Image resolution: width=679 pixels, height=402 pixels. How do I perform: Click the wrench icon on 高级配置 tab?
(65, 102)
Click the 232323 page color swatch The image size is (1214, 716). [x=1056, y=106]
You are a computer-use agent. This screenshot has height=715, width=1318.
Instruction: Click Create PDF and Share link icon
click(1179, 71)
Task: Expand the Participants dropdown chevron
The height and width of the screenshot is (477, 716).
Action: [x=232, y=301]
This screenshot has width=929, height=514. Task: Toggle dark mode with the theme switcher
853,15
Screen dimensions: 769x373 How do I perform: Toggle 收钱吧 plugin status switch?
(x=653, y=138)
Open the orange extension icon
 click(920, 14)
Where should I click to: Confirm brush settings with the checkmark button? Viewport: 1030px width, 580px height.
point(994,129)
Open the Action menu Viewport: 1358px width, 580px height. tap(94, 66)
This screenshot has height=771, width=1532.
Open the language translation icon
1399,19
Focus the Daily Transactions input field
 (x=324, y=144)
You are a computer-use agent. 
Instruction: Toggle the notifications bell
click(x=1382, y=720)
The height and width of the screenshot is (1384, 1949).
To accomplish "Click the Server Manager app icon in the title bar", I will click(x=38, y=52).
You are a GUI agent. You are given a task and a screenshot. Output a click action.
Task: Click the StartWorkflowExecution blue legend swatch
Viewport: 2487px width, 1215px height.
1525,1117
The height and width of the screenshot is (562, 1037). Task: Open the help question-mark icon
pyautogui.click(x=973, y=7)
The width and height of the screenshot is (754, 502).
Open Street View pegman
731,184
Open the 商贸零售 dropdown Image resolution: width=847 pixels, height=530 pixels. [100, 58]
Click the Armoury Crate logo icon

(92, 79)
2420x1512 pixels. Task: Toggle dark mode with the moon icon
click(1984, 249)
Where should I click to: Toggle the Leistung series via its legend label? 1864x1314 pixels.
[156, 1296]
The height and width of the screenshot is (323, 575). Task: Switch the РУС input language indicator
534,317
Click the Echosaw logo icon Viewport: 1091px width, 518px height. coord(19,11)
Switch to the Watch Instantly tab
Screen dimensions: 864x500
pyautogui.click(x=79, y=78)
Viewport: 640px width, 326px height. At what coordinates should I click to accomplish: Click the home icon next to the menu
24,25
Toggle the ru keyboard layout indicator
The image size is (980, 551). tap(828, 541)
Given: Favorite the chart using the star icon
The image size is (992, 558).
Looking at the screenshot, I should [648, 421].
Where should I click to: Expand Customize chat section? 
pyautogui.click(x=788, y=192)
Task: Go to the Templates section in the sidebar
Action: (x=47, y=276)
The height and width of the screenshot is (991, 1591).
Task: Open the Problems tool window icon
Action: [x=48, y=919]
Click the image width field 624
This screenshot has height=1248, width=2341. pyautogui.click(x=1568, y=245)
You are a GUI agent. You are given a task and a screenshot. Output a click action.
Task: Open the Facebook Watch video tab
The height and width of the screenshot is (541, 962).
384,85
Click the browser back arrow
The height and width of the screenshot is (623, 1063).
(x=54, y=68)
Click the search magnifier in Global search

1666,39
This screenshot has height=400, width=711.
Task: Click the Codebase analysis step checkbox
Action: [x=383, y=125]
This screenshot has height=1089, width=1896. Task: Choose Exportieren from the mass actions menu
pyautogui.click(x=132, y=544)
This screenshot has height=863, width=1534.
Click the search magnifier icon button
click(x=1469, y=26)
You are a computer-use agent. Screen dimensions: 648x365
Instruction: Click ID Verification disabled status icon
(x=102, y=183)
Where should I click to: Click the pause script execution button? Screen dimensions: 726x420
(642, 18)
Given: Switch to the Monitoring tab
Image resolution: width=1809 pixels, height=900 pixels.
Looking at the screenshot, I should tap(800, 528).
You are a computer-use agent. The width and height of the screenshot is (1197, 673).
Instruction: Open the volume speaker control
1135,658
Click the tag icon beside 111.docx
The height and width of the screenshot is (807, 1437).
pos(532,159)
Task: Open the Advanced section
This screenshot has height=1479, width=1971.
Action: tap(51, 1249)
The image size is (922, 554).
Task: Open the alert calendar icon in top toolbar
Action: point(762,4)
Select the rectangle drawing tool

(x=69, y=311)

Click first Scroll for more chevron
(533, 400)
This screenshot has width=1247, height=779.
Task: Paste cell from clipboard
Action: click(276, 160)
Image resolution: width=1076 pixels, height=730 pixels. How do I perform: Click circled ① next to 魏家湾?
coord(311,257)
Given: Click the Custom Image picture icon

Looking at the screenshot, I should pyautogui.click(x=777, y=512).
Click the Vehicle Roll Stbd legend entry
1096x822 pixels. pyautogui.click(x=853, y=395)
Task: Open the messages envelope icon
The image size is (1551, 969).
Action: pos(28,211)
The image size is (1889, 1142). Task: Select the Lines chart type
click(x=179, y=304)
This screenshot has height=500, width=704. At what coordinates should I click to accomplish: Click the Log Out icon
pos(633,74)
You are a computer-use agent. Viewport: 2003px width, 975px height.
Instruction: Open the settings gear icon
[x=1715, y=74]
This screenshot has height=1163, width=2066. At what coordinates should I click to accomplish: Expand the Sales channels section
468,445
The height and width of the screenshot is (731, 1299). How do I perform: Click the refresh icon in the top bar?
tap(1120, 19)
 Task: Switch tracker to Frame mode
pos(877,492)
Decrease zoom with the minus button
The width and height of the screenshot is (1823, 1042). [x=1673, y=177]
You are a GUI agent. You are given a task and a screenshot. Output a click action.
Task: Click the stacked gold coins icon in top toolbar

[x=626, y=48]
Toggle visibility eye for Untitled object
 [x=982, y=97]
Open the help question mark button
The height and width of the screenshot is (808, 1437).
------------------------------------
Among the records above, only the lines between the line holding "Click the 232323" and the line holding "Task: Expand the", inclusive, are to be output, exactly as written.

Click the 232323 page color swatch The image size is (1214, 716). [x=1056, y=106]
You are a computer-use agent. This screenshot has height=715, width=1318.
Instruction: Click Create PDF and Share link icon
click(1179, 71)
Task: Expand the Participants dropdown chevron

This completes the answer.